Дела в Ватикане шли своим чередом. Раз приняв решение встать на сторону сына, Александр не отступал от него. Если у Буркарда и было собственное мнение об инциденте, он держал его при себе. В папской консистории предпочитали вообще не говорить о происшедшем, хотя и громко роптали из-за того, что герцогу Гандийскому даровали земли в Неаполе, которые должны были стать папскими. Александр, теперь столь же чувствительный к критике, как и его сын, сказал, что если бы не он, Рим бы сейчас наполовину принадлежал французам, а большинство присутствующих были бы отравлены или сгнили в темнице, чтобы освободить место свежей крови. Посему он сделает с освобожденными им землями все, что пожелает. Собрание окончилось в сердитом молчанье.
Пока все не улеглось, Хуан отсиживался в своих комнатах. Когда же спустя несколько дней он вышел, желающих разделить его компанию не нашлось. Стихли даже лицемерные комплименты. «Урок усвоен, теперь меня уважают», – подумал он. Его бахвальство и аппетит к эротическим приключениям вернулись.

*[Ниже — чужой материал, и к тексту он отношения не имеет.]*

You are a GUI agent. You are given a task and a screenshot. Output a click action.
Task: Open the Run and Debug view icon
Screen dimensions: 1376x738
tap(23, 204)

Если бы Александр не был так поглощен другими делами, то, возможно, и нашел бы время предостеречь сына от подобного поведения, но он мучился с другой неприятной проблемой – замужеством дочери. Несмотря на запугивания, церковные юристы не нашли правдоподобной причины для того, чтобы объявить этот союз недействительным. Что ж, не так, так эдак. Теперь Лукреции требовалось подать прошение напрямую ему, папе, с просьбой аннулировать брак на основании отсутствия супружеских отношений.

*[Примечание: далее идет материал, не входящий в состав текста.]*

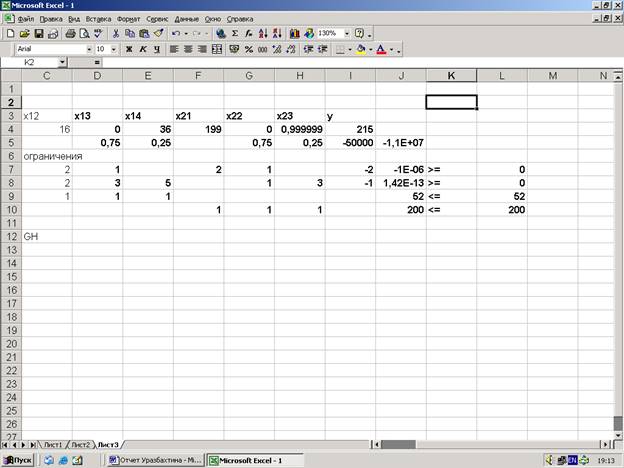Click the Пуск start button

(x=18, y=460)
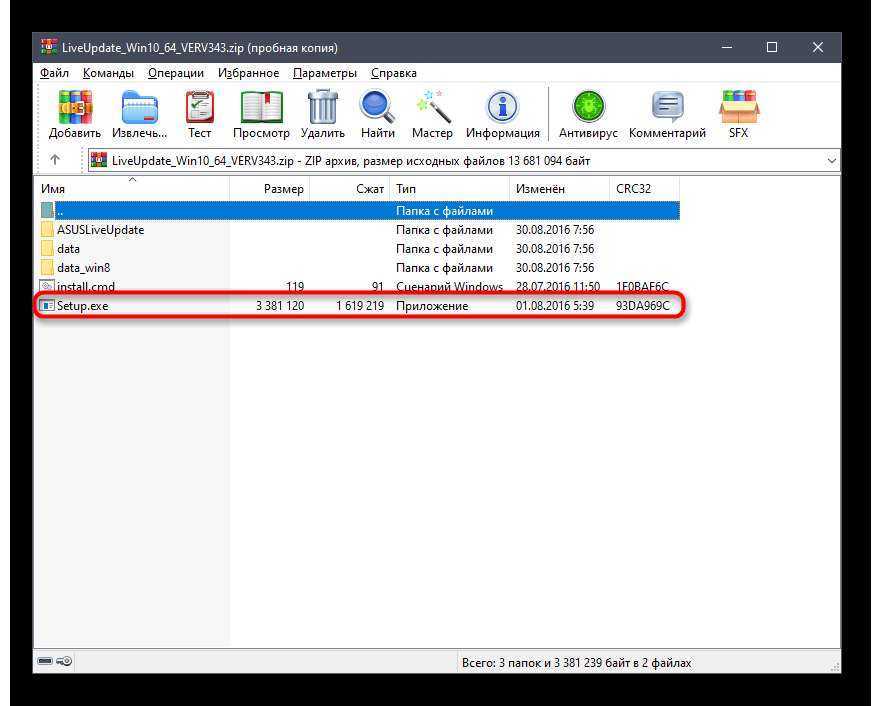
Task: Add archive Комментарий icon
Action: click(x=667, y=108)
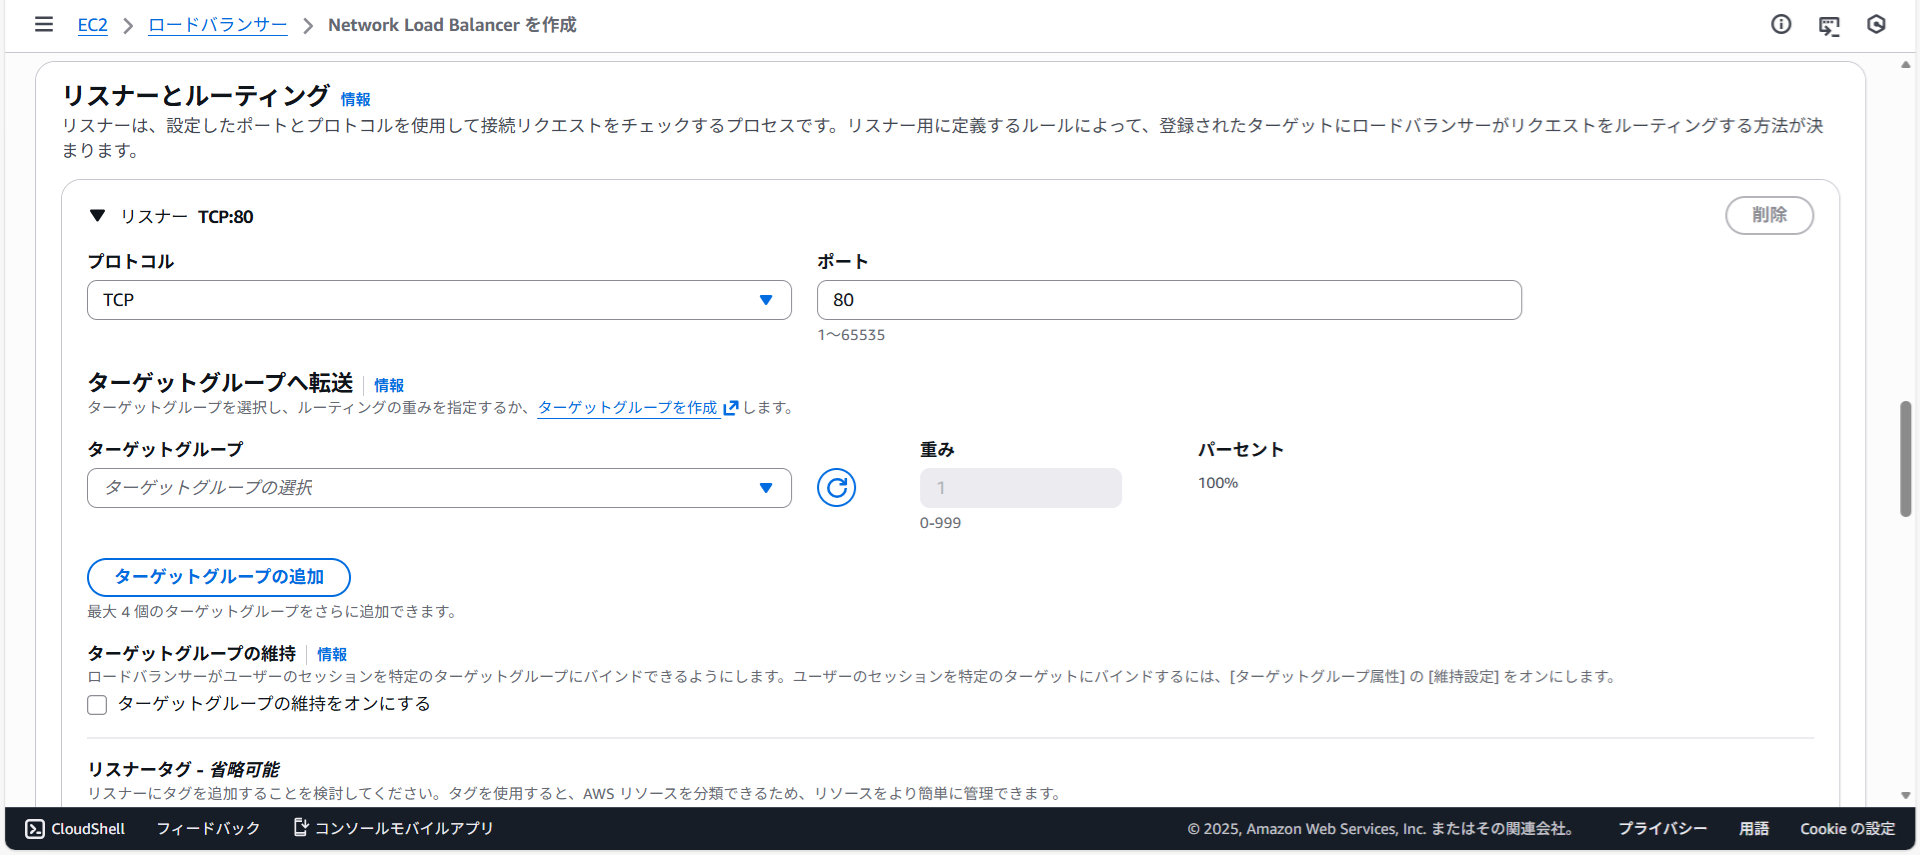Open the CloudShell monitor icon in top bar
The height and width of the screenshot is (855, 1920).
click(x=1829, y=25)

Текст на латыни, который набросал Буркард, получился официальным, но не оставлял сомнений: Лукреция, герцогиня Пезаро, заявляет, что являлась членом семьи Джованни Сфорцы на протяжении трех лет и что союз этот просуществовал без сексуальных отношений или плотской брачной связи. Она клянется в этом и готова подвергнуться соответствующей проверке, которую произведет повитуха.

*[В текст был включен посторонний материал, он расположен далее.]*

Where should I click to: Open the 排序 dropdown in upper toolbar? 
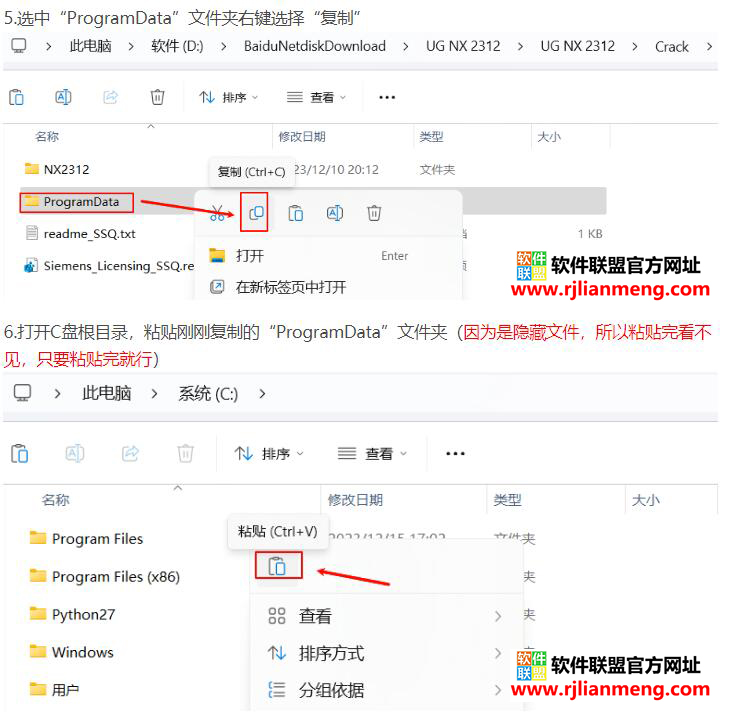pyautogui.click(x=228, y=97)
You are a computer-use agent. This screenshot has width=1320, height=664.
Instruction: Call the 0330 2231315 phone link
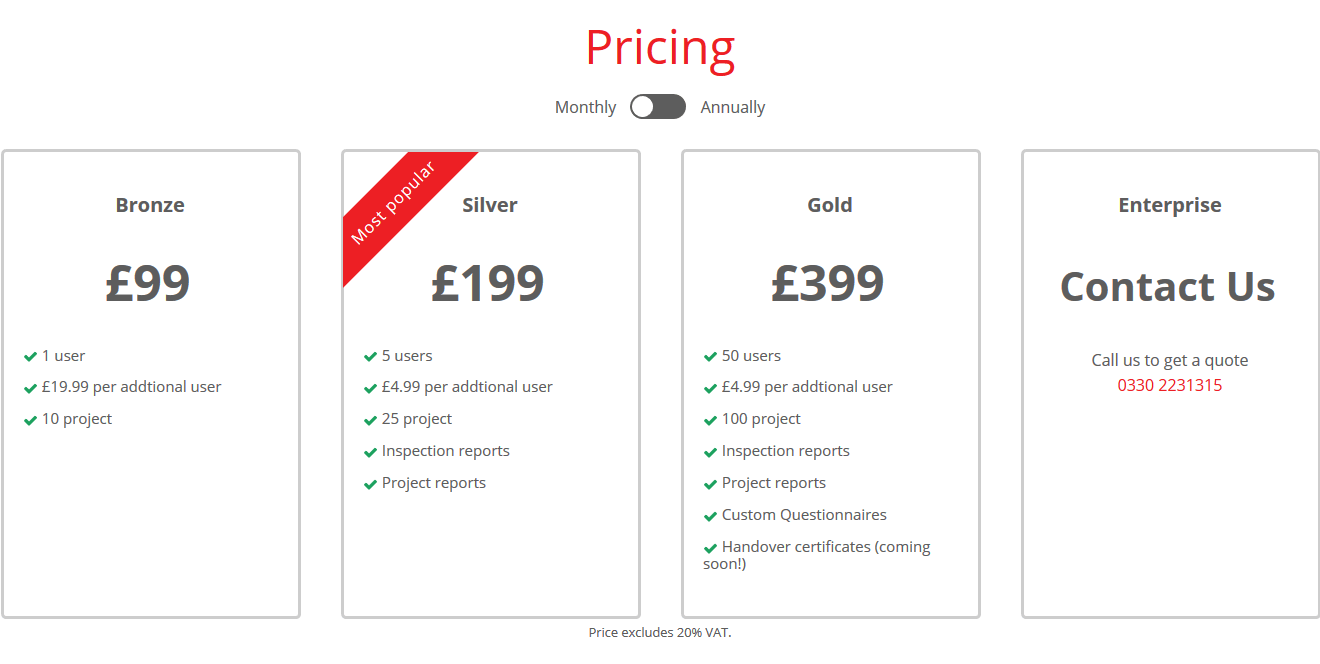pyautogui.click(x=1169, y=385)
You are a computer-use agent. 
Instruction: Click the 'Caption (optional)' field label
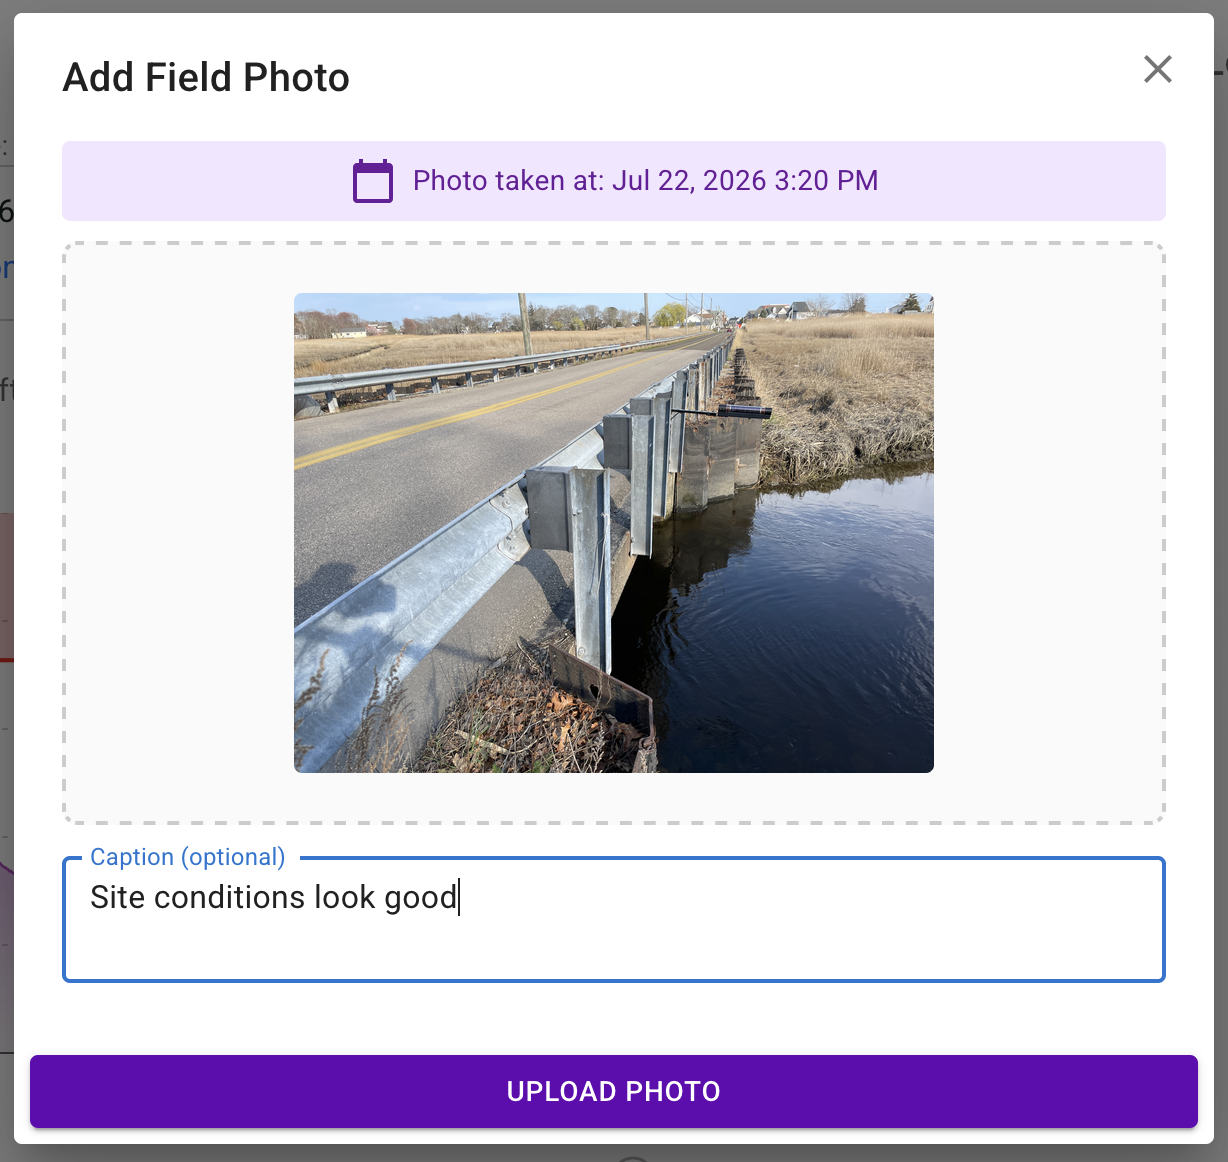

Все, что оставалось сделать Лукреции, это поставить свою подпись. Александр возблагодарил Бога за то, что тот даровал ему столь послушную и любящую дочь.
* * *
– Папа, я не могу это подписать. – Лукреция подняла на него полные слез глаза. С тех пор как она узнала от Адрианы, что будет проводиться проверка, она со страхом ждала этой минуты, но теперь, при виде написанных черным по белому слов, по-настоящему испугалась. – Как я могу поклясться перед Богом в том, что не является правдой?